The body cup seal 320 is typically constructed of a stiff but
resilient material and its shape ensures that its walls will expand
against an inner diameter of the sub, thereby sealing the interior
of the sub to the flow of fluid. As shown by arrows 303, fracturing
material can now be pumped from the surface of the well at high
pressure in order to flow into zone A through the window 140 in
sleeve 135 and through the port 145.
[0023] FIG. 6 shows the tool of FIG. 5 after the fracturing job is
completed.

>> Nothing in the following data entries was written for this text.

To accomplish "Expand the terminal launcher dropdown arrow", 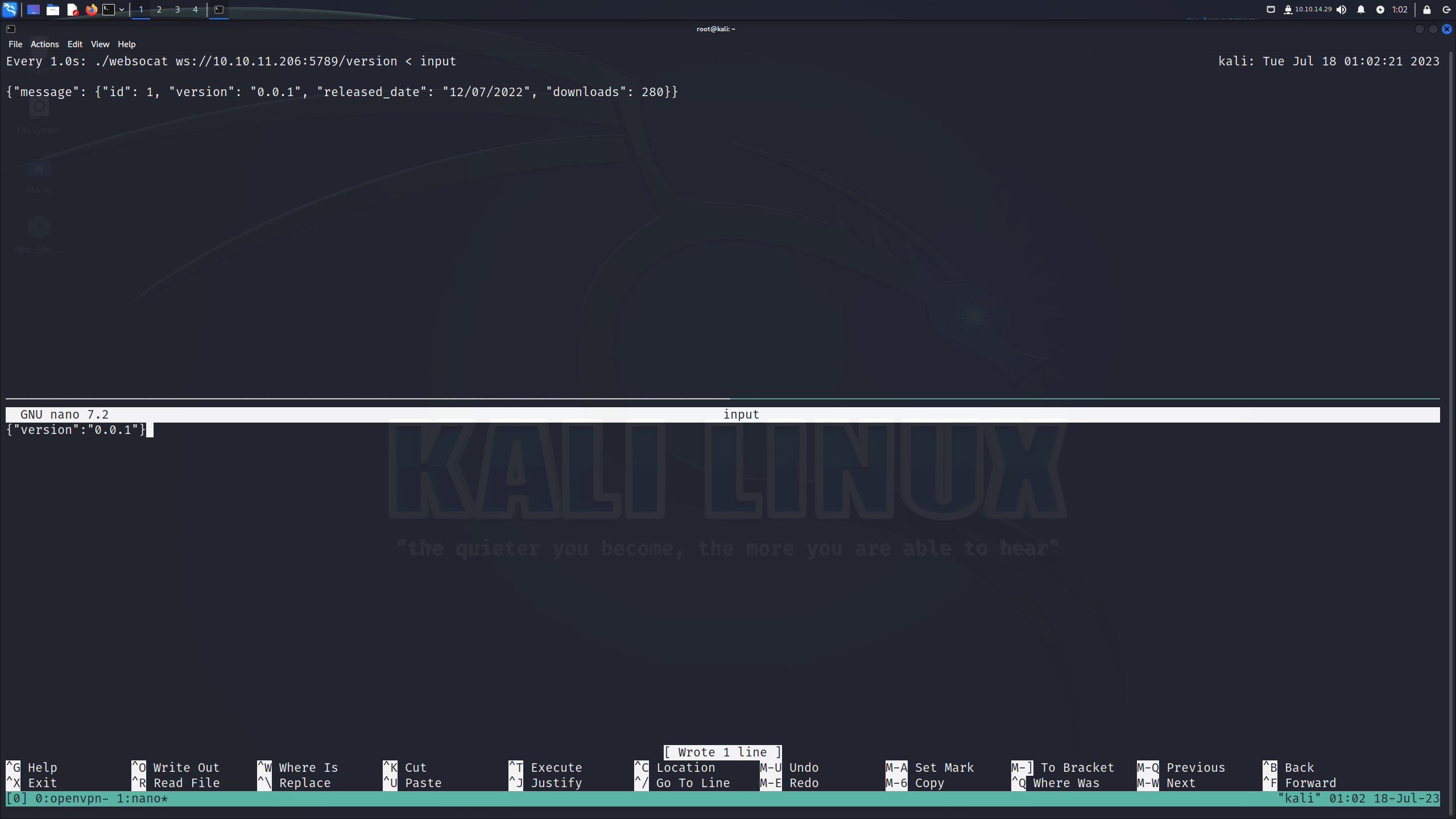I will pos(122,9).
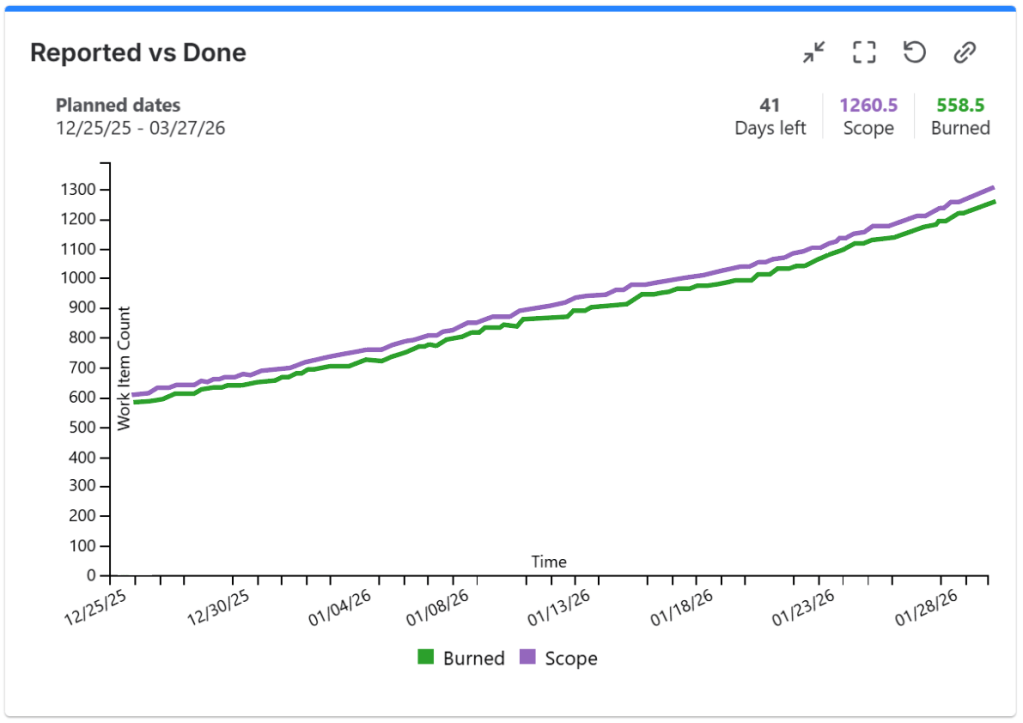Click the planned dates range text
Screen dimensions: 1023x723
coord(140,128)
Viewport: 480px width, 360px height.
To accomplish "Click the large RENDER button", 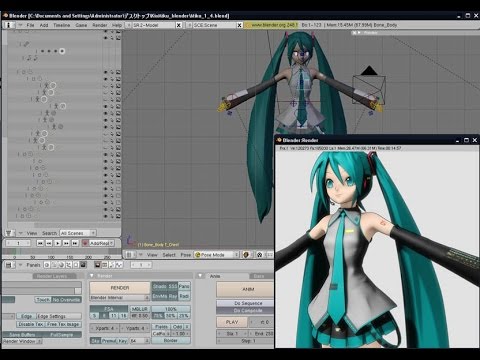I will tap(120, 288).
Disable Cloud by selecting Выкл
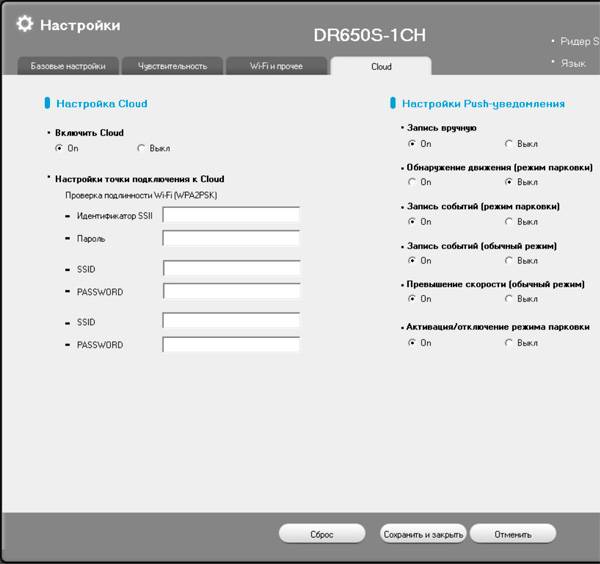600x564 pixels. (141, 148)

In this Figure the tool 200 is again being raised as is
evident by upward arrow 301 and the location of the fingers 265
relative to the recess 315. As shown, the fingers have moved upward
past an upper edge 316 of the recess 315 and past the lower edge
134 of sleeve 135. More specifically, the fingers 265 have
depressed springs 270 to a point where the fingers have cleared the
lower edge 134 of the sleeve 135. An upper edge of the sleeve 136,
as shown in the Figure, has contacted a downwardly facing shoulder
137 formed in the interior of the sub and further upward movement
of the sleeve 135 is prevented. In this manner, the tool 200 can
continue its upward movement in the string until it reaches sleeve
135 of sub 130 (see FIG. 1). In the meantime, window 135 and port
145 of sub 125 stay aligned and will provide a path to gather
hydrocarbons as the well produces.
[0024] In one example, the invention is used as follows: The tool
200 is run into a wellbore 100 at the lower end of a string 110 of
production tubing. Installed in the string are one or more subs
125, 130, each of which includes a sleeve 135, window 140 and port
145 as has been disclosed herein. The one or more subs are
installed in the string in a manner that places them adjacent
corresponding zones of interest A, B. Initially, the ports 145 in
each sub are in a "closed" position. At some point after the string
110 and tool 200 are run into the wellbore 100, a latch assembly
225 is "pumped down" to a location where it latches with the tool
200. In one embodiment, the latch assembly runs in on wireline 230,
as has been described. In another embodiment, it is run into the
wellbore on coiled tubing (not shown) or another relatively ridged
means.
[0025] Once the latch assembly 225 and tool 200 are mated, the tool
is pulled upwards in the wellbore with an equalization path 280,
285 through the tool opened. As it moves upwards, spring-loaded
fingers 265 encounter the lower end 134 of a sleeve and urge it
upwards to a point wherein a window 140 formed in the sleeve 135
aligns itself with an adjacent port 145 formed in an outer wall of
the sub. In one embodiment, a recess 135 is formed in an interior
wall of the sub to facilitate the manipulation of the sleeve by the
fingers 265. Once the window and port are aligned and an upper and
lower annular areas 305, 310 above and below the tool are isolated
from one another, a fracturing job is performed. Thereafter, the
tool 200 is pulled upward to the next tool. The process can be
repeated for each zone of interest.
[0026] While the foregoing is directed to embodiments of the
present invention, other and further embodiments of the invention
may be devised without departing from the basic scope thereof, and
the scope thereof is determined by the claims that follow.